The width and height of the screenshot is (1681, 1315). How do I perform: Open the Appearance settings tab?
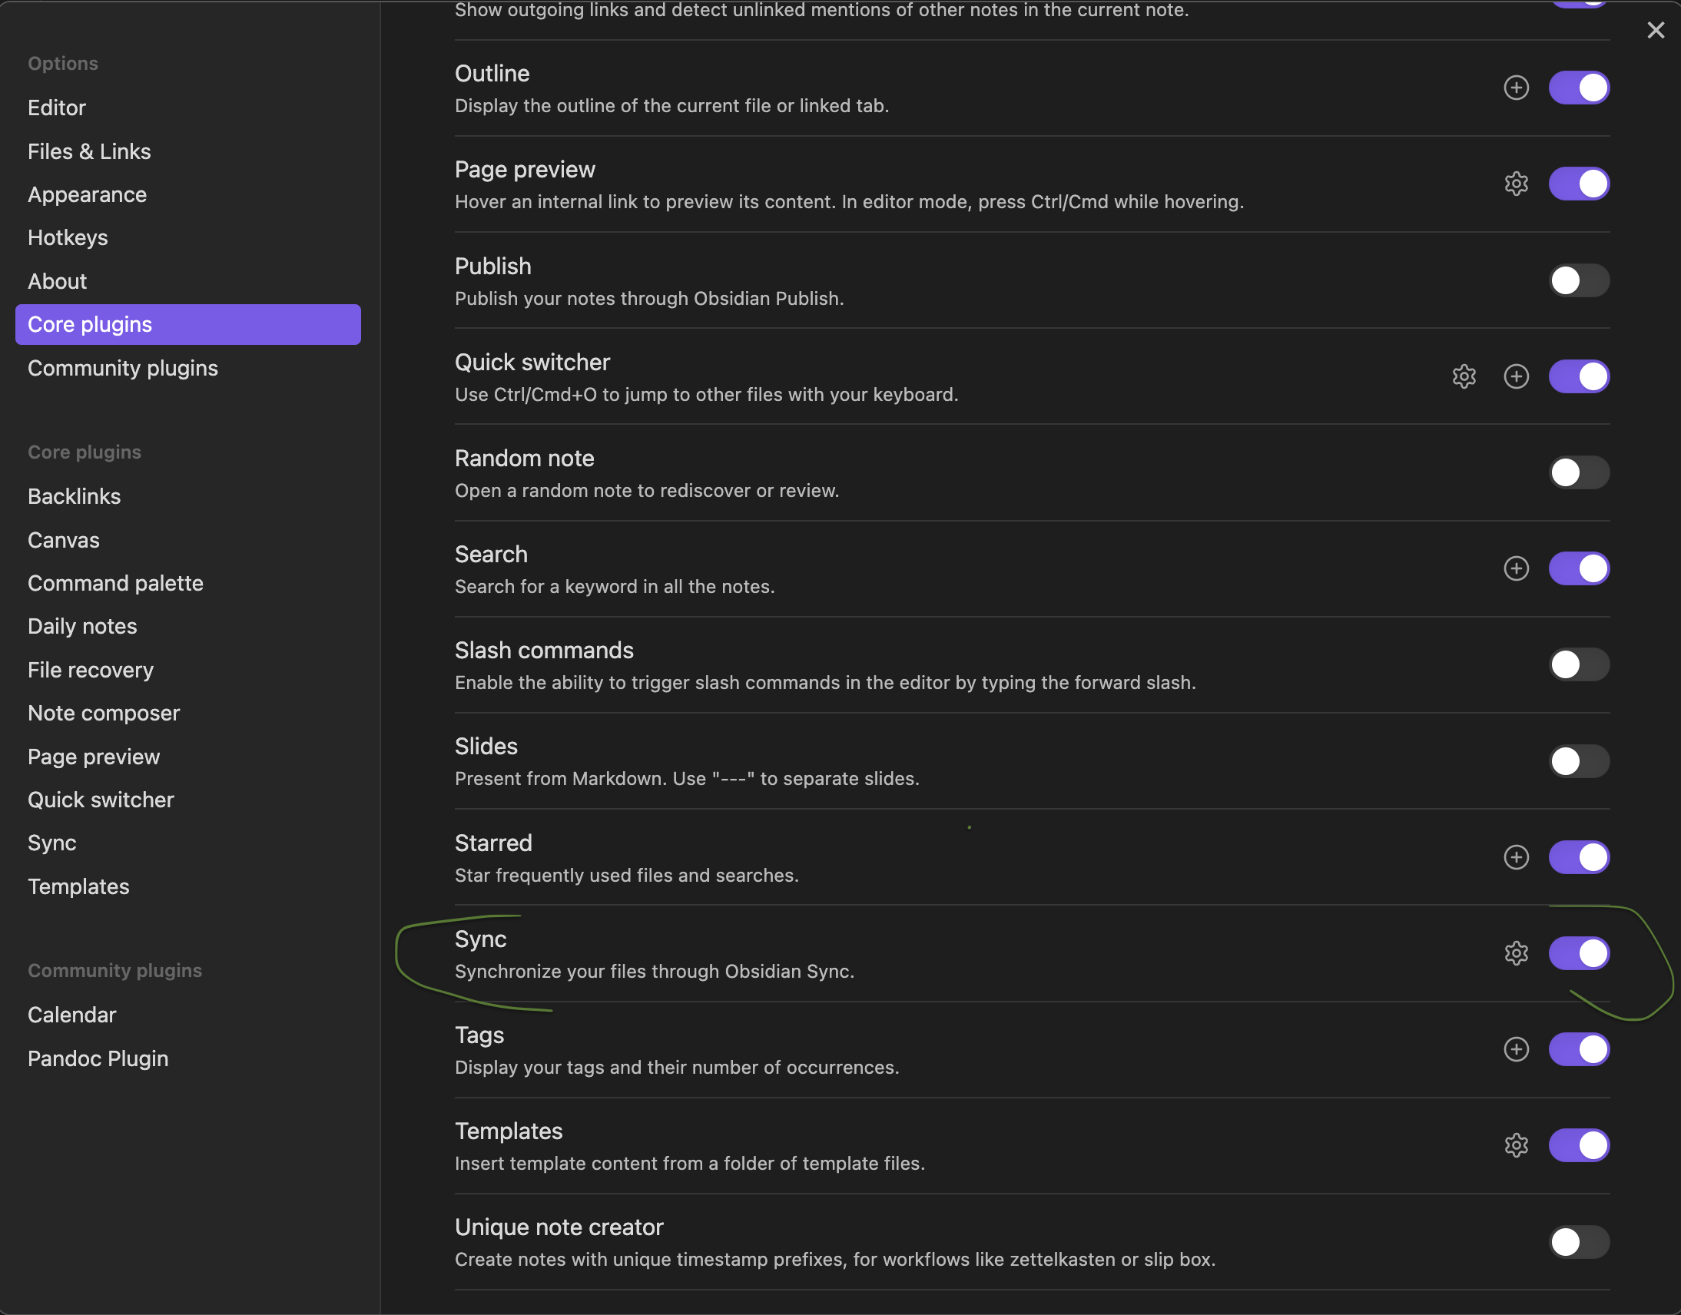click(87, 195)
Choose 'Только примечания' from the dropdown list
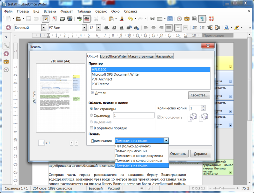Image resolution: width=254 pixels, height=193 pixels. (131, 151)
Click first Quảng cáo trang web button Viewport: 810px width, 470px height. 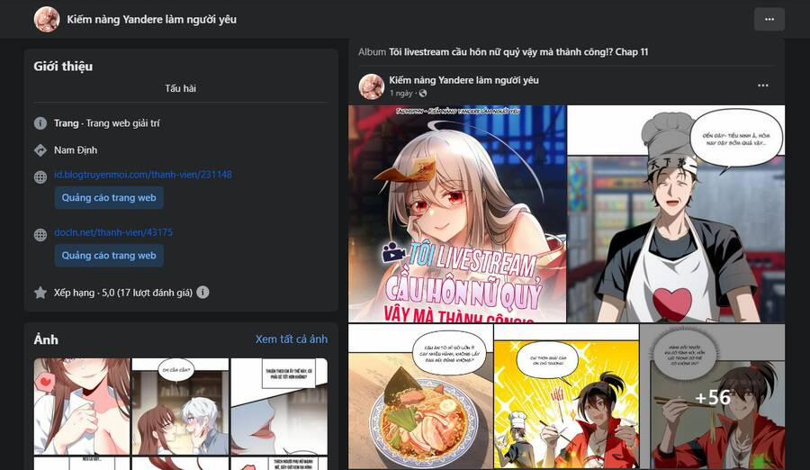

● ● ● ● ●

• **What is asked**:
Quote all the records above word for word, leaving the pictures out.

• **Result of this task**:
The width and height of the screenshot is (1681, 1315). How do I perform: Open the Appearance settings tab?
click(87, 195)
Choose 'Только примечания' from the dropdown list
Image resolution: width=254 pixels, height=193 pixels. (131, 151)
Click first Quảng cáo trang web button Viewport: 810px width, 470px height. 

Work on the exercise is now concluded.